GARY HAUGEN wants to die.
By August 23, Haugen will have completed 1,573 days on death row and his 30th year in Oregon prison. On that day, he will undergo his second mental competency evaluation—a test to determine whether he mentally qualifies to be killed by the state.
Haugen says he would rather go through with the death penalty than live out his natural life behind bars. While most inmates attempt to push off their execution with appeal after appeal, Haugen has personally waived all right to future appeals and fired his state-appointed attorneys when they fought to stave off the execution day.
"They want me to rot in prison, and my wish is to be executed," he told Marion County Circuit Judge Jamese Rhoades during a hearing on July 14.
If he succeeds in dying, Haugen will be the first inmate to be put to death in the state in 14 years. His case highlights an unusual issue about the death penalty: Thanks to the eighth amendment of the US Constitution, states cannot apply the death penalty to people who are "mentally incompetent." But is a man who would rather die than live in prison mentally unsound?
The Eighth Amendment of the US Constitution protects against even sentencing people with an IQ of 70 or below to the death penalty. But mental competence is something different.
"Sanity is a much harder thing to define," says Richard Dieter, executive director of the Death Penalty Information Center in Washington, DC. "You could call me smart and insane."

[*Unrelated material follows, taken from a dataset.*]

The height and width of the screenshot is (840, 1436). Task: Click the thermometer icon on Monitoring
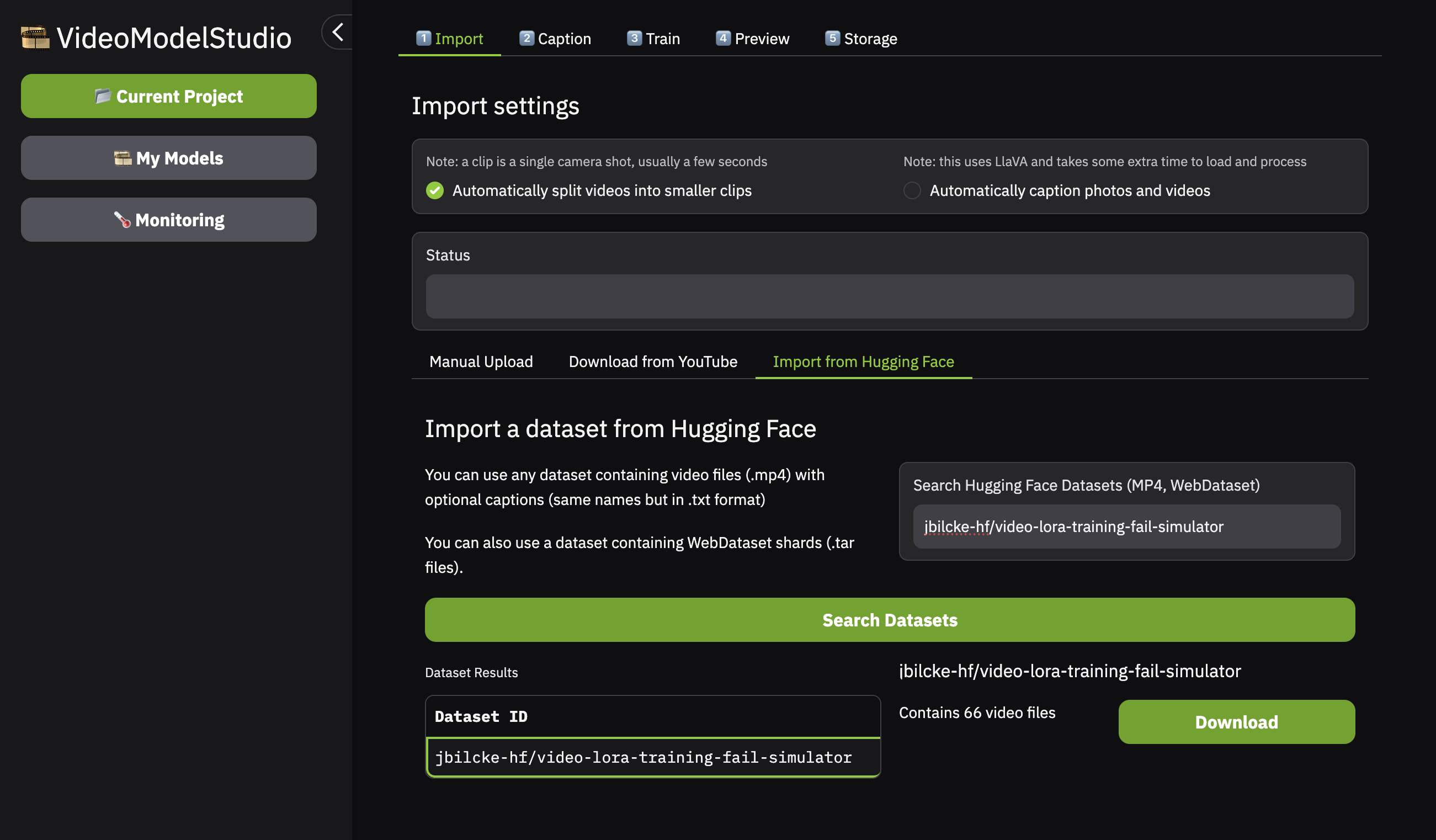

To be "mentally competent," a prisoner must understand what is going on and why he or she is being executed. In Haugen's case, he understands that he will be executed—but there's a question of whether he understands the relationship between his execution and the crime for which he was sent to death row: his 2003 murder of fellow inmate David Polin.
To further confuse matters, Dieter explains there is often a correlation between mental illness and mental incompetence: "You could be incompetent now, you could be treated with medication and therapy and then you could be executed," he says.
Haugen already had one mental competency evaluation (with noted neuropsychologist Muriel Lezak), but her assessment was stricken from the record when Haugen fired his state-appointed attorneys, Andy Simrin and Keith Goody, this summer. That change also pushed back the date of Haugen's execution from July 28 to August 16, and now his death date hinges on the results of the mental competency hearing. Even after he fired them, Haugen's attorneys continued to argue that he is not mentally competent to undergo an execution.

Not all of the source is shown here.